Soldier Insights Drive Army's Development of Mixed-Reality Training System
On a mid-August afternoon in central Texas, soldiers in combat uniform gather together, preparing to engage in realistic battlefield training. With temperatures outside approaching the high 90s, one might expect the upcoming drill, situated amid a flat and dusty expanse at Fort Hood, to verge on the sweltering. Instead, this particular group of soldiers is training inside the walls of the post’s Close Combat Tactical Training Center, surrounded by the steady hum of computers and a reliable flow of cool air conditioning.
The center, which facilitates state-of-the-art virtual collective training for warfighters, was hosting approximately 150 soldiers from Fort Bliss, Texas, and Fort Carson, Colorado as part of an operational assessment led by the U.S. Army Test and Evaluation Command. The purpose of the assessment was to understand how soldiers interact with the newest software and hardware iterations of the Army’s Synthetic Training Environment (STE) a capability that blends virtual, live, and collective training elements to produce an immersive experience that is location-agile and minimizes use of real firepower and other typically costly, one-time-use training resources.
Undergoing analysis at the event were two elements of the broader STE, the Information System, shortened STE-IS, and the Reconfigurable Virtual Collective Trainer (RVCT). The STE-IS is an intelligent suite of training simulation and management software that supports intuitive access and simultaneous training at multiple locations. The STE-IS also encompasses One World Terrain, a 3D mapping dataset that allows training coordinators to integrate actual terrain imagery from around the globe.

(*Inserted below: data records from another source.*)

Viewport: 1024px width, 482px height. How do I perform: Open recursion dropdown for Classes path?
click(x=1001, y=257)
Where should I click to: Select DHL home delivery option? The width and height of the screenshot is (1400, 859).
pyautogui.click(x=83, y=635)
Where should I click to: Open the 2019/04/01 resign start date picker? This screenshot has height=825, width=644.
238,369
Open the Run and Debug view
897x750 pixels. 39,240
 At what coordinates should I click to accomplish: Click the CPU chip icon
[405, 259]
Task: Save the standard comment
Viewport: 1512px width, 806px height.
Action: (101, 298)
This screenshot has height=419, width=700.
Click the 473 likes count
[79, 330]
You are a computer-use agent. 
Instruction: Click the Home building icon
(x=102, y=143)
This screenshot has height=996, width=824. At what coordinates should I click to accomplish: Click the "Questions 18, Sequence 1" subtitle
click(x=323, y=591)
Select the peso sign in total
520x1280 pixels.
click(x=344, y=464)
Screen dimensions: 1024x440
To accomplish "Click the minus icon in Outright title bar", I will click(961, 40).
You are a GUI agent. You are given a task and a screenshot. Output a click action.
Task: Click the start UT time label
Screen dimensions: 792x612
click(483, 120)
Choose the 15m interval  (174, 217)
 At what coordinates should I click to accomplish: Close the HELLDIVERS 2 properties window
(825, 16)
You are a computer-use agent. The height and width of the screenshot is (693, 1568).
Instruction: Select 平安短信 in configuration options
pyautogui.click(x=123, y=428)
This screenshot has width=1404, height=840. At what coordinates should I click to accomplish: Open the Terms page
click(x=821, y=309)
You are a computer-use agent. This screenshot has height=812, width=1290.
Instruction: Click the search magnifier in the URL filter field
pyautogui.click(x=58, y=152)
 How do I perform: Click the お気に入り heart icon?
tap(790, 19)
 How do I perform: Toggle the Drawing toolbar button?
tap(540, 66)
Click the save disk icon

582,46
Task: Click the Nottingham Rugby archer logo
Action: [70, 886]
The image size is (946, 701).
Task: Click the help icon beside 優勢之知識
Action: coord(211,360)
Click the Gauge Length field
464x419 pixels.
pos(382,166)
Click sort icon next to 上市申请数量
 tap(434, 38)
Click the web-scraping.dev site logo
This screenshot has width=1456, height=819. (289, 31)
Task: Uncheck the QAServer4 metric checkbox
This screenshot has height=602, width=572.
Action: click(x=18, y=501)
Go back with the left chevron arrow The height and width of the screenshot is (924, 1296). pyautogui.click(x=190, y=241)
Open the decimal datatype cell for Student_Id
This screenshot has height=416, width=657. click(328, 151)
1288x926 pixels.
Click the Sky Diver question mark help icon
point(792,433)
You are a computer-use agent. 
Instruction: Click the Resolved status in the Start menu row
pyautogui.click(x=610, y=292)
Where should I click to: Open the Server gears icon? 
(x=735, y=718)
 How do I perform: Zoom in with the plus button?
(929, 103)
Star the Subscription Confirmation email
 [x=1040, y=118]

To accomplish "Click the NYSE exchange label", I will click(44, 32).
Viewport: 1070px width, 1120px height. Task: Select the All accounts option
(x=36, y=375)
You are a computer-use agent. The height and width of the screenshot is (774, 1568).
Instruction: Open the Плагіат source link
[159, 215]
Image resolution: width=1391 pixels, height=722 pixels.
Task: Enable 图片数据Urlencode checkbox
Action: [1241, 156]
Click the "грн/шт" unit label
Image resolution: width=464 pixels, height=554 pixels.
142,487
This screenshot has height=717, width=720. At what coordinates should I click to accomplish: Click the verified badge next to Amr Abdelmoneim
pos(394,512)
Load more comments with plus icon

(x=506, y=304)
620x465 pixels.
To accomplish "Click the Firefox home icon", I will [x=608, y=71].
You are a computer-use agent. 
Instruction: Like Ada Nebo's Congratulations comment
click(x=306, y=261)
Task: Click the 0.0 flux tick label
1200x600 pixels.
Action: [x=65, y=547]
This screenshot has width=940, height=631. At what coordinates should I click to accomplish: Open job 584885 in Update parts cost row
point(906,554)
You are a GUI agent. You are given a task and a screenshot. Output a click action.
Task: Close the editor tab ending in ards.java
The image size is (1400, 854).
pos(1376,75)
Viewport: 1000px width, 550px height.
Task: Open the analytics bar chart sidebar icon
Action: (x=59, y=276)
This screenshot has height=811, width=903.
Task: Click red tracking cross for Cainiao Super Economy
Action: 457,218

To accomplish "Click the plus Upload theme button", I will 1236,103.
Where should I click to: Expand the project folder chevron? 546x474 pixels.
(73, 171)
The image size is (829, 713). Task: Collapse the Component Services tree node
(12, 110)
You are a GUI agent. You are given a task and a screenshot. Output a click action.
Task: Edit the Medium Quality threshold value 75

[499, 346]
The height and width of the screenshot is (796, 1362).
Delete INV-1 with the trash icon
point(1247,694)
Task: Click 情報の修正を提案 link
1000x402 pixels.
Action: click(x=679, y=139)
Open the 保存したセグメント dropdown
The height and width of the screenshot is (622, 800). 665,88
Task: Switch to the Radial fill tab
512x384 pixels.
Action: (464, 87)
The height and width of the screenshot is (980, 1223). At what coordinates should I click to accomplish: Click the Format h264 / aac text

The RVCT is a highly adaptable hardware system that connects to the STE-IS to activate collective, mixed-reality training scenarios. The RVCT consists of high-tech, interactive equipment — including a heads-up display, high-resolution monitor and representational controllers — that enables soldiers, squads, platoons and companies to navigate exercises using actual and computer-generated movements. The STE-IS-powered family of RVCT systems is capable of replicating key aviation and ground platforms; the Fort Hood event is focused on RVCT ground models that can replicate Abrams, Bradley and Stryker fighting vehicles, as well as dismounted infantry.
Beyond testing out the new equipment, soldiers are providing critical feedback and data to STE development teams on the utility of the existing software and hardware and how it could be tweaked to portray in-person combat with greater realism. Soldiers participating in the assessment readily offer ideas on how to enhance current systems, such as by varying the volume of sound effects and making simulated movements smoother.
Initial insights emerging from the Soldier feedback process were shared with Army leaders, including Lt. Gen. Maria R. Gervais, Deputy Commanding General and Chief of Staff of the U.S. Army Training and Doctrine Command, during a distinguished visitor day held at the Close Combat Training Center on Aug. 17.